それを、優しい穏やかな兄の口調で相づちを打つものの、その端正な顔の眉間にはくっきりと皺が寄り、目は剣呑としている。
(全くだ。軍の情報にも、スザクの事は記録されていなかった。皇帝が養子にしたという情報も然り……トップシークレットだったのは確かだ。)
政庁のコンピュータからハッキングしたデータのバックアップを確認しながら毒づく。
今朝から公開されたスザクの公式データは、当たり障りのないものばかりで、余計な詮索をさせない様にとの配慮がにじみ出ている。
(だが、何故スザクをブリタニアに取り込む必要があるんだ?
敗戦国の為政者の子供を引き取ったなど、今まで聞いた事がない。)
刑部と藤堂の話から、枢木がスザクを放逐し、ブリタニアに売り渡したのは真実らしい。
それを阻止するために、藤堂が配下の者をスザクの元へ差し向けた。スザクと別れた日、彼の側にいた軍人達がそうなのだろう。
そして、ブリタニアはキョウト六家の温存を条件に、スザクを得た。
そこまでして、スザクを手元に置きたがる理由が解らない。
(だが、目的のためなら自分の子でも平気で殺そうとするあの男の事だ。明確な理由があるに違いない。)
思考に耽る兄を、ナナリーが現実に引き戻す。
「スザクさん、近々社交デビューなさるそうですよ。
政庁で、お披露目のパーティーが開かれるのですって。盛装なさったスザクさんてどんな感じなのかしら。きっと素敵ですよね。」
無邪気にはしゃぐ妹に、そうだねと答えるルルーシュの眼光は、さらに鋭くなるのだった。

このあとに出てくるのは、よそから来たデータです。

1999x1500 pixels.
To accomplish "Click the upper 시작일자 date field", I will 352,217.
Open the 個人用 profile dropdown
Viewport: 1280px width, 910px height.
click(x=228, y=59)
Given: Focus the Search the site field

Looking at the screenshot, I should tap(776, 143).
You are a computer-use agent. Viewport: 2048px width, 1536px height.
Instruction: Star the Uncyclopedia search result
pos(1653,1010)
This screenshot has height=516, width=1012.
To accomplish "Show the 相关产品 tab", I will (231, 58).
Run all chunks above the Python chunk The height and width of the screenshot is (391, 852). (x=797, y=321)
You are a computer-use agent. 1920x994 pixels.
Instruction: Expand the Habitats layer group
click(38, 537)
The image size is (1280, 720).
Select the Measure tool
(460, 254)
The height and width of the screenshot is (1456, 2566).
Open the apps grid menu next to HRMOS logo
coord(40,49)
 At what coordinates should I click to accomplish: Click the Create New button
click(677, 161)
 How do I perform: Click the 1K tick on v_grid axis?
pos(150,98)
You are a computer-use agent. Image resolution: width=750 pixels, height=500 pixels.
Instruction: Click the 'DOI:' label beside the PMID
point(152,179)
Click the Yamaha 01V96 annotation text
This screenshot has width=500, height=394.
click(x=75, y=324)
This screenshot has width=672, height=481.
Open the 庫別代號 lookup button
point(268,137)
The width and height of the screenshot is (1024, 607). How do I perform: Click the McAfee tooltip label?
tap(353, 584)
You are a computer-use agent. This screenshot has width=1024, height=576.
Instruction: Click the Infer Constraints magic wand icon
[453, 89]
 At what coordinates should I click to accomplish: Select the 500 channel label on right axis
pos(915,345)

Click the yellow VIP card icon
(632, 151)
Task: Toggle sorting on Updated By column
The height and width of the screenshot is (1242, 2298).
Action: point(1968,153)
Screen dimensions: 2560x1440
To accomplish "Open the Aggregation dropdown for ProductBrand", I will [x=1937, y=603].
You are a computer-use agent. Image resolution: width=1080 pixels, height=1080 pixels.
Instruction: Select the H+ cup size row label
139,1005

「えー。会長、政庁のパーティーに招かれているんですか。」
「すごーい。」
「うっふふふ。殿下直々のお招きよ。」
そう言って、ミレイは皇室のエンブレムの封鑞がされた招待状を、得意げにひらひらさせてみせる。
「殿下直々って……どうして会長が!?」
リヴァルがびっくりした声を上げ、シャーリーはひったくる様にしてその印を確認した。
「この間お見合いに行った先で、たまたま殿下とお話しできてね。」
「見合いって……まさか、スザク殿下とですか?」
リヴァルの声が上ずっている。
「違う違う。軍に所属している貴族の方。そこに、本当にたまたま殿下がいらしたの。」
今にも泣き出しそうなリヴァルに、ミレイが慌てて説明する。
「──まさか。軍の施設で見合いしたんですか。」
「あら。ルルちゃん気になるぅ?」
ミレイが、猫の様に目を細めて笑いかける。
「いえ。ずいぶん変わったところで見合いしたものだと思いまして。」
「見合い相手が、変人で有名な人だからねぇ。」
「そうなんですか?」
興味津々で聞いて来るシャーリーに頷く。
「会ってすぐにプロポーズされちゃった。」
「えーっ!?」
それには、全員が驚きの声を上げる。リヴァルに至っては、悲鳴にしか聞こえない。
「だから、この招待状もその婚約者に配慮してだと思うけど。」
「ねえねえ。会長。スザク殿下って、どんな感じの方でした?」
「とても爽やかな感じの方よ。物腰も柔らかで穏やかで…何よりイイ男よね。」
「いいなあ。」
指をくわえてうらやましがるシャーリーに笑いかけたミレイは、会話に殆ど参加して来ていないカレンに声をかける。
「カレンも招待されているんじゃない?エリアの有力貴族には招待状が行っているていう噂よ。」
「……ええ…父宛に来ていて。義母に一緒に行く様に言われていますけど……私、人が大勢いるところは苦手で……」
「だったら、一緒に行きましょ。実は、私1人で行くのはなんだか怖くて……招待状には、ご友人とご一緒に…て、一筆書いて下さってるし。」
お願い。と、ウルウルした目で見つめられ、カレンも渋々頷く。
「──いいですけど……私、パーティーとか本当に苦手で……」
「大丈夫よ。一緒に来てくれれば、私がリードするから。」
「はあ。」
じゃあ決まりね。と、楽しそうに笑うミレイに、カレンは溜息を漏らした。